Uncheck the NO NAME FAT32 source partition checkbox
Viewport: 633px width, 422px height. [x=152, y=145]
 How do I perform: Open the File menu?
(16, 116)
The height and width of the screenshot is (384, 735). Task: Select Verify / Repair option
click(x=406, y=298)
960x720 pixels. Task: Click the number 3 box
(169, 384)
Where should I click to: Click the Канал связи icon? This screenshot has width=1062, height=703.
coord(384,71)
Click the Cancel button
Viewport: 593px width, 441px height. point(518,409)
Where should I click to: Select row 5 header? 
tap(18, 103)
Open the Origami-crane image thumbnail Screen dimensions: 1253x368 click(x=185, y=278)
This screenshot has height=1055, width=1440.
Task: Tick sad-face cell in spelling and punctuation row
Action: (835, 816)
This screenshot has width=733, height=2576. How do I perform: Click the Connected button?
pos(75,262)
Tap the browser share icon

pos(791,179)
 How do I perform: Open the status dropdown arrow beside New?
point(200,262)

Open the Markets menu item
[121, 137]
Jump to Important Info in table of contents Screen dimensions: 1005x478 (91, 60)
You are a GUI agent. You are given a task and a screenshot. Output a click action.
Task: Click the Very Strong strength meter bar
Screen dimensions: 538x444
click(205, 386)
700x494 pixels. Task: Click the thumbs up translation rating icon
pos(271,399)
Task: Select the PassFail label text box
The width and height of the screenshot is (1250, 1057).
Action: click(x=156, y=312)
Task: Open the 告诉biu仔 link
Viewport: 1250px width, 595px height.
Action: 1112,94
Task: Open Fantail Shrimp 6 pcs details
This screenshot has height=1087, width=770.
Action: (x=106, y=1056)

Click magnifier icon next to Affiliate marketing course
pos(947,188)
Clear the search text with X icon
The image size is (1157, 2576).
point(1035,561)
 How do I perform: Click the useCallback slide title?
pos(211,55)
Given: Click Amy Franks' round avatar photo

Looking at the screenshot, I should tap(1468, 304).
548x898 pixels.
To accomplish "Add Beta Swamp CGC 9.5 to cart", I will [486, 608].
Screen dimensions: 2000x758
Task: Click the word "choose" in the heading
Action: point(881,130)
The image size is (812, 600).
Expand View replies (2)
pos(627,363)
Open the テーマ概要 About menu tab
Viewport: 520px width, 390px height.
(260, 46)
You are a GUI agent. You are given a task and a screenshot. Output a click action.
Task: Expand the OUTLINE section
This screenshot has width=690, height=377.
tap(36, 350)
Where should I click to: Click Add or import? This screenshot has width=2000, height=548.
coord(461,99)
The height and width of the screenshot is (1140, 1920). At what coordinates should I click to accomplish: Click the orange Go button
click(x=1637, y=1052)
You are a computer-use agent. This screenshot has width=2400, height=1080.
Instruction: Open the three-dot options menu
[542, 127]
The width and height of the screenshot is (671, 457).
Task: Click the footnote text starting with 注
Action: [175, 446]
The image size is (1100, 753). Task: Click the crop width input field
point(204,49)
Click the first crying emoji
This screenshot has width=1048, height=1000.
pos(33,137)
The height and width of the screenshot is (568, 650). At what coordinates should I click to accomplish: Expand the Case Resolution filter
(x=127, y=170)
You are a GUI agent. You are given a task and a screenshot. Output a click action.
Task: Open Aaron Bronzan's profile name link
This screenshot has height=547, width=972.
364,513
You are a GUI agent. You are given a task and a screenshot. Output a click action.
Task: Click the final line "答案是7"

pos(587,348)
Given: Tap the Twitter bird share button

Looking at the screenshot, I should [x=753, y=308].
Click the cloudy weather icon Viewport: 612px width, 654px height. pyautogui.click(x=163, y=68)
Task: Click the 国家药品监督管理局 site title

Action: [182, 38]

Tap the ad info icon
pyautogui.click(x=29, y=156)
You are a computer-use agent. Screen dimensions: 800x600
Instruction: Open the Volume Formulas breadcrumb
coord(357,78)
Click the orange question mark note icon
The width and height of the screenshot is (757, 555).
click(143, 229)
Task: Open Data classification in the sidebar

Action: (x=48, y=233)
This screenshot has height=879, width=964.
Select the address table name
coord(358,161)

Problem requirements: Show the lines of the records that include the string "link".

Solution to the problem:
Task: Open the 告诉biu仔 link
Task: Open Aaron Bronzan's profile name link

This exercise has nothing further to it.